For Emerson it’s quite possible that this was less a matter of kowtowing to the Indonesians and more a matter of venting his dislike of the Greens, who organised the meeting. Either way it was not a success: the meeting made headlines in Jakarta and also provided some good publicity for Greens senator Richard Di Natale.

As he said, “It’s disappointing that there is any division over protecting the fundamental human rights of our neighbours in West Papua.”

But in Emerson’s defence, his position is thoroughly consistent with the attitude taken by both sides of politics to West Papua. Just as with the parallel case of East Timor, Australia connived at Indonesia’s imperialism and then pretended for decades that the problem did not exist.

At least East Timor, having been invaded by a right-wing Indonesian government, had a devoted band of supporters on the Australian left (who were repeatedly sold out by the ALP). West Papua lacked even that, having been occupied (courtesy of a rigged UN process) by a left-wing Indonesian government a decade earlier.

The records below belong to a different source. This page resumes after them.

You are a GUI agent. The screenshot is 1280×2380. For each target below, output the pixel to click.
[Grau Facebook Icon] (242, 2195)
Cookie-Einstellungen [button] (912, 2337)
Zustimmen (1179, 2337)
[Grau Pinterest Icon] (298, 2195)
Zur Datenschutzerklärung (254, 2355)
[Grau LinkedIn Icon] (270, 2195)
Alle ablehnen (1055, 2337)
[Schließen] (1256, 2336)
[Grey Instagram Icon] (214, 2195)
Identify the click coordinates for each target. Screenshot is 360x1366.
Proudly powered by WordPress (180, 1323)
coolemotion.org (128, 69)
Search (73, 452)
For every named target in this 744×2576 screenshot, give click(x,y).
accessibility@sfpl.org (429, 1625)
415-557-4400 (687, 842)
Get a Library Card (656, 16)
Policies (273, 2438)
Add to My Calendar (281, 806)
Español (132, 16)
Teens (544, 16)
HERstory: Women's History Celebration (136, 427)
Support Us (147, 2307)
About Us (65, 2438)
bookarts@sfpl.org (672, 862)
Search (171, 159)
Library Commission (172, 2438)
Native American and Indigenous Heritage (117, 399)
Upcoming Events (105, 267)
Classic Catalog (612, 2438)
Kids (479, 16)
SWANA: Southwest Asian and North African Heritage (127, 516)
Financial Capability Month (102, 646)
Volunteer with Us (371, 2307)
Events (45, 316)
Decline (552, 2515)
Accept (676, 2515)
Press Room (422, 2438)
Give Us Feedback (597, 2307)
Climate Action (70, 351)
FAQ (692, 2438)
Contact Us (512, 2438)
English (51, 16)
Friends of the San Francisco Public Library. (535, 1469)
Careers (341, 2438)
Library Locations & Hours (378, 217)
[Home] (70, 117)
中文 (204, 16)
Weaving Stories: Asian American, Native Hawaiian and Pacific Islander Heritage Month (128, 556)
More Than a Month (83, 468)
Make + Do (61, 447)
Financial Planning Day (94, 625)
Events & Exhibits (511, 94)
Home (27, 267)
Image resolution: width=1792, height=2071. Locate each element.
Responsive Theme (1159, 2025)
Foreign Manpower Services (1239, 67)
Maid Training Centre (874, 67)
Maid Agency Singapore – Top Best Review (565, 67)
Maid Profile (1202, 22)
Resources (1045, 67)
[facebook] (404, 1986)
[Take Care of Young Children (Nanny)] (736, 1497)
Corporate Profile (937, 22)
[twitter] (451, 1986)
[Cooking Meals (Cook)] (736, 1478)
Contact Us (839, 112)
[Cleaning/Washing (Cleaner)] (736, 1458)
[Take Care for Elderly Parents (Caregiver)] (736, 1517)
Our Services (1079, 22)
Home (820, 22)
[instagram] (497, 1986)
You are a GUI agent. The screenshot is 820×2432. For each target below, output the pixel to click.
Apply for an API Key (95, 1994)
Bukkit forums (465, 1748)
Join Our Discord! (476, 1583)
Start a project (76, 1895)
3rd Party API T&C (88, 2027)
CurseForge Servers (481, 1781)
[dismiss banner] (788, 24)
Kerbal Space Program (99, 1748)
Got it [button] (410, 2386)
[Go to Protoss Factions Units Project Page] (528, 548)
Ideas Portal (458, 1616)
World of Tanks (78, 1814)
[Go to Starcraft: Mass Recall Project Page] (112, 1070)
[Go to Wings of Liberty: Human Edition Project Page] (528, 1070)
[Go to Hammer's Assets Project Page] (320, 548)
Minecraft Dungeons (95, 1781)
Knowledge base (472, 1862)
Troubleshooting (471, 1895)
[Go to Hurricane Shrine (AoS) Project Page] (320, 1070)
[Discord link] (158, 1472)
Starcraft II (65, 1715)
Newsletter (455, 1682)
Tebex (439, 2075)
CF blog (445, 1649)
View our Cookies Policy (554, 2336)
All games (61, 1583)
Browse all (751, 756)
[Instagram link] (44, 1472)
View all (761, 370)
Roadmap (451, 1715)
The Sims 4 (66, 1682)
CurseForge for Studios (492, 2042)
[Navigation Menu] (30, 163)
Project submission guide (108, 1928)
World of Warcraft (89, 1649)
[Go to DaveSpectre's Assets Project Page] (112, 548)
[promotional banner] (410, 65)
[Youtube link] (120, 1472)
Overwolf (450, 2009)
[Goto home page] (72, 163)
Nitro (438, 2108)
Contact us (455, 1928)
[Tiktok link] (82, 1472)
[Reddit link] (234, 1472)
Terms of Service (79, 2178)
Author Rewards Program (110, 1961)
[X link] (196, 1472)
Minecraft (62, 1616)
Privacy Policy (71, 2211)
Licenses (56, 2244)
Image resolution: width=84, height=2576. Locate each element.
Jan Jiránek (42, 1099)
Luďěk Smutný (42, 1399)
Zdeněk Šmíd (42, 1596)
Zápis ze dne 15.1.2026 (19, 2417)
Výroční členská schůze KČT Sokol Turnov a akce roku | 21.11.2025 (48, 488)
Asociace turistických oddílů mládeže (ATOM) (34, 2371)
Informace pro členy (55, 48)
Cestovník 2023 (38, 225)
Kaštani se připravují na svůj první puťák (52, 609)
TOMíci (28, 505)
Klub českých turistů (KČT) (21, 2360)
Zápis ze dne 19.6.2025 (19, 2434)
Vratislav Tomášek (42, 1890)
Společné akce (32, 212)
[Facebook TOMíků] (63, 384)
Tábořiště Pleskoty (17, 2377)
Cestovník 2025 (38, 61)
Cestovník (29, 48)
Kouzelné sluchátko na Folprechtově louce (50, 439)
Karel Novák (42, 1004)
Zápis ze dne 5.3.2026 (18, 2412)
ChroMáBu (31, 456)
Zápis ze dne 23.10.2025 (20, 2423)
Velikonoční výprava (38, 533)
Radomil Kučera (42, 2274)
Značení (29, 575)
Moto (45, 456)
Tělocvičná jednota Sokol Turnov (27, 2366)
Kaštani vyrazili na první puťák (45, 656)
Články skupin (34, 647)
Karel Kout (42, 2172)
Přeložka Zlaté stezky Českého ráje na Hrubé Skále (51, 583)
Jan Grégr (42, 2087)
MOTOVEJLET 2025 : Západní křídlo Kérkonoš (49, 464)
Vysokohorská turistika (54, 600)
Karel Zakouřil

But appeasement has long since become bipartisan. Even after the Howard government, with extreme reluctance, had been driven to support East Timorese independence, it failed to learn the lesson and continued to deny any concerns about West Papua. In 2006 our ambassador in Washington went out of his way to endorse Indonesian rule.

Which raises the interesting question of where the Coalition MPs were at yesterday’s meeting. None of the reports mention them, so if any attended they are keeping very quiet about it. Sad to say, being tagged as a supporter of human rights is not a good career move in today’s Liberal Party.

Rather it’s the Greens, regularly smeared as advocates of dictatorship, who end up making the running on issues of self-determination — not just West Papua, but Tibet, Palestine, Western Sahara and others. Labor has the occasional backbencher who will put their hand up (Michael Danby on Tibet deserves particular credit), but no word at all from the opposition.

It’s a common pattern; Labor gets the bad publicity for trying to rein in its dissenters, but the Liberals get a free pass because conformity has been so well enforced that they have no dissenters in the first place.

Just as our East Timor policy eventually collapsed under its own weight, one day the reality of West Papua will have to be recognised as well.

When its people finally get their freedom, the Australian government of the day will probably try to take credit and hope our long and discreditable record can be quietly forgotten.